» Jobs:
• A. Answer these questions using the pricing post:
(i) On what date was it posted?
(ii) How much did the museum's management team hope to save per year?
(iii) Which words should prosecutors not start using?
• B. Extend the pricing post about the coal museum's solar panels, picking up after its final sentence.

======== Text extract

Pricing Wisdom: Extortion Is Such an Ugly Word

Monday, May 29, 2017

I've always believed that two traits have held me back in life: a penchant for honesty and an ever present desire for a clean conscience.

That said, I'm not one of those people who doesn't understand how the world works. I've written about techniques for scamming honest folks out of their hard earned savings and various types of confidence tricks. I've even written about a new scheme to prey on the desperate that's taking the business world by storm.

Today I'm going to explore how a nonprofit's perplexing focus on "following the law" is causing it to miss out on income that firms with a more nuanced understanding of value and pricing could easily capture.

Back in April, it was reported that The Kentucky Coal Museum had decided to install a number of solar panels on its roof. The management team hoped to save an estimated $8,000 per year - cutting its energy expenditures by nearly a third.

I haven't run the numbers, and I have no idea as to how much of an upfront investment the solar panels required. For all I know, countless spreadsheets could prove the mathematical correctness of the choice to install solar panels.

Nevertheless, I maintain that the museum's board demonstrated poor judgment by allowing this travesty to occur. The fact that The Coal Museum was ostensibly paying too much for its energy shouldn't have been a problem. In fact, I would argue that every dollar needlessly spent was not a concern at all. Rather than proving to be a liability, it serves as an asset to the organization. Each excess dollar spent on coal energy represented political power and enormous leverage that could have been brought to bear for the museum's benefit.

Before the story broke, it was little more than a dirty secret that the museum's dependence on coal was proving suboptimal.

A simple request, obfuscated just enough so that prosecutors wouldn't start using words like coercion, bribery or RICO statute could have proved quite the lucrative endeavor.

================
======== Available data

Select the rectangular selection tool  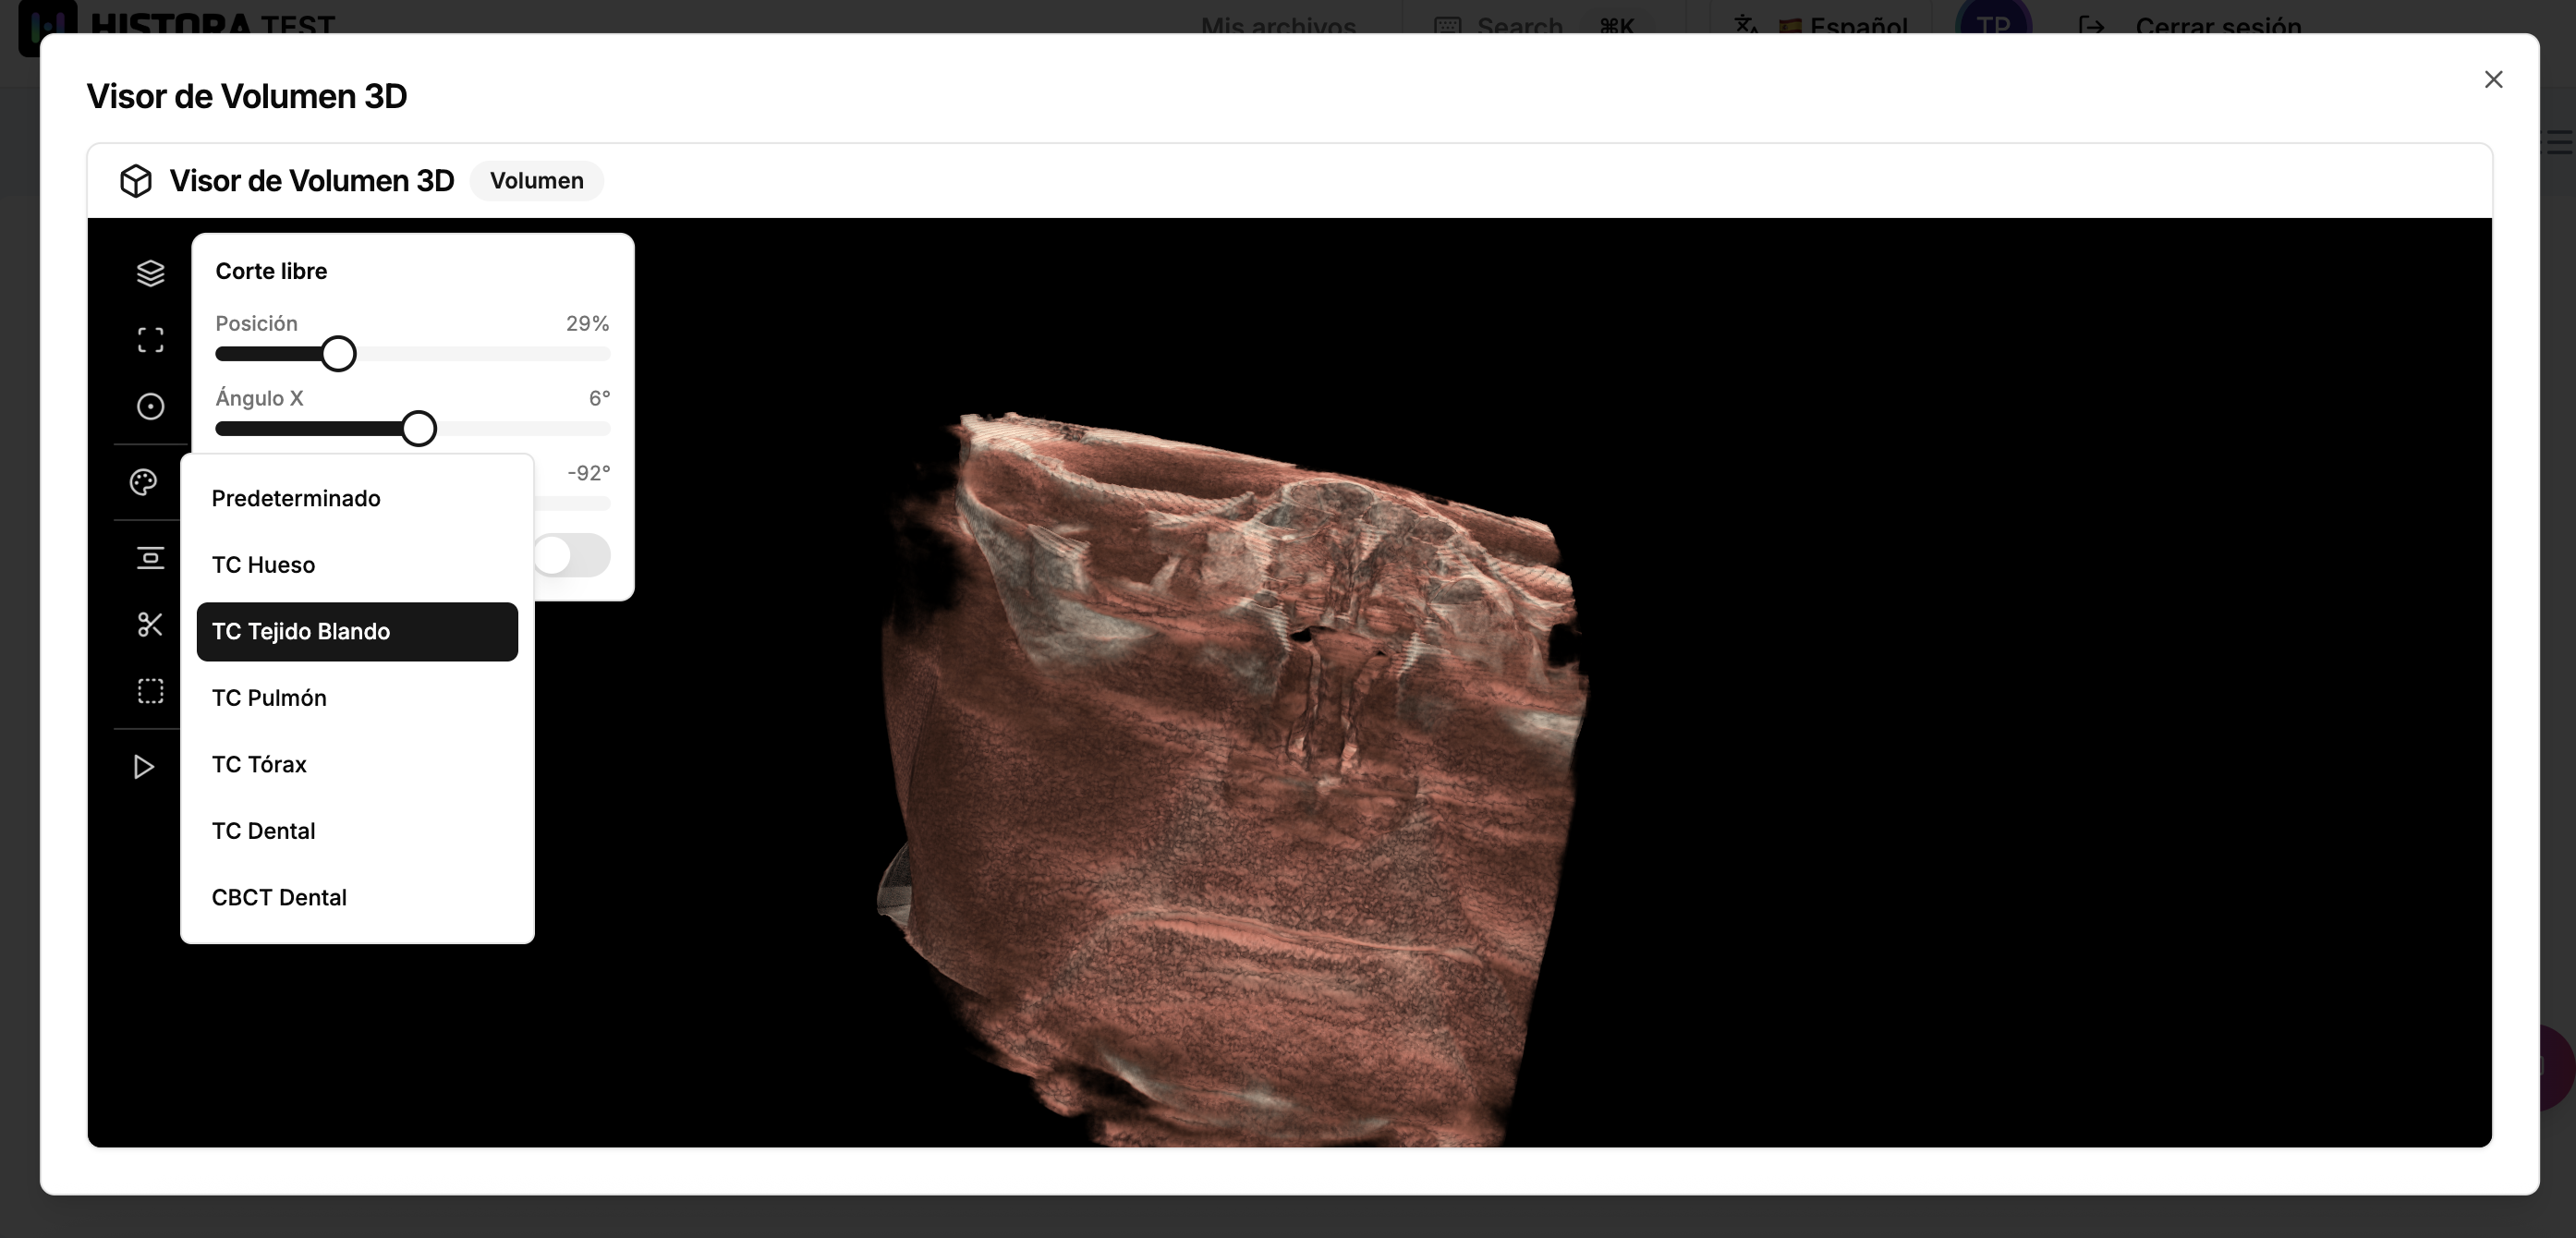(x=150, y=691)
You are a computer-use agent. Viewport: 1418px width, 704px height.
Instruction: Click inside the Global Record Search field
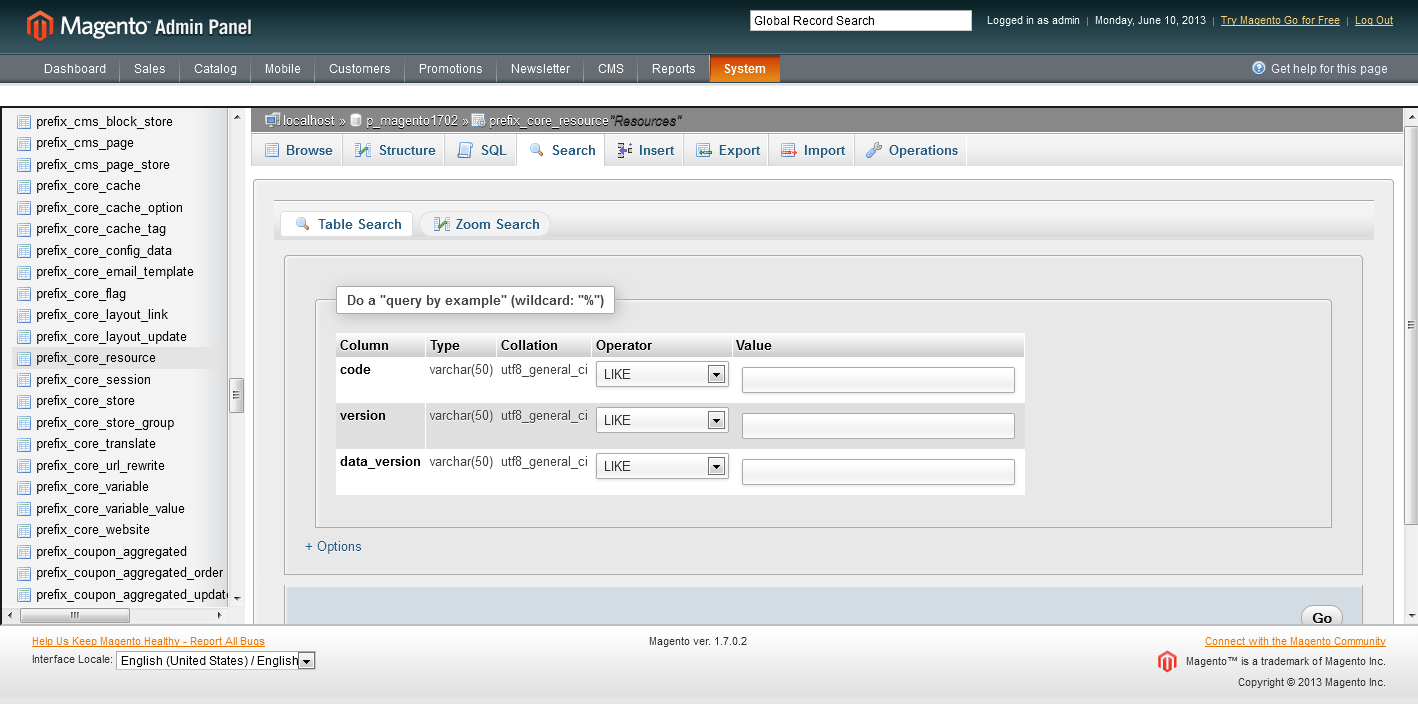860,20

================

» Exercise answers:
• A.
(i) Monday, May 29, 2017.
(ii) An estimated $8,000 per year.
(iii) Coercion, bribery or RICO statute.

• B.
Here's a rough draft of a letter that could have worked wonders:

Dear Coal Industry, I represent Kentucky's greatest coal museum, a public and well-known face of your industry. Unfortunately, we've run into some financial problems and need to reduce our spending for energy. As far as we can tell, the only solution is the installation of solar panels. It was a tough decision, and will no doubt cause a tremendous scandal, painting your industry in a terrible light. I know it will attract the attention of journalists the world over who are just looking to put down the coal industry, and I'm truly sorry. This is too bad, as it would only cost $4,000 a month to pay for our existing energy systems. Do you have any suggestions as to how this will be handled one this story hits the news? P.S. We were thinking about maybe seeing if the solar industry could help subsidize a move to using solar panels to help defray our ongoing costs.

It's not like it would have been difficult to find a point of contact in the coal industry. A simple search turned up quite a bit of information on companies and trade associations that would have been happy to spend a few thousand tax-deductible dollars each month to keep the museum powered by coal and the ironic tale away from the story-hungry press.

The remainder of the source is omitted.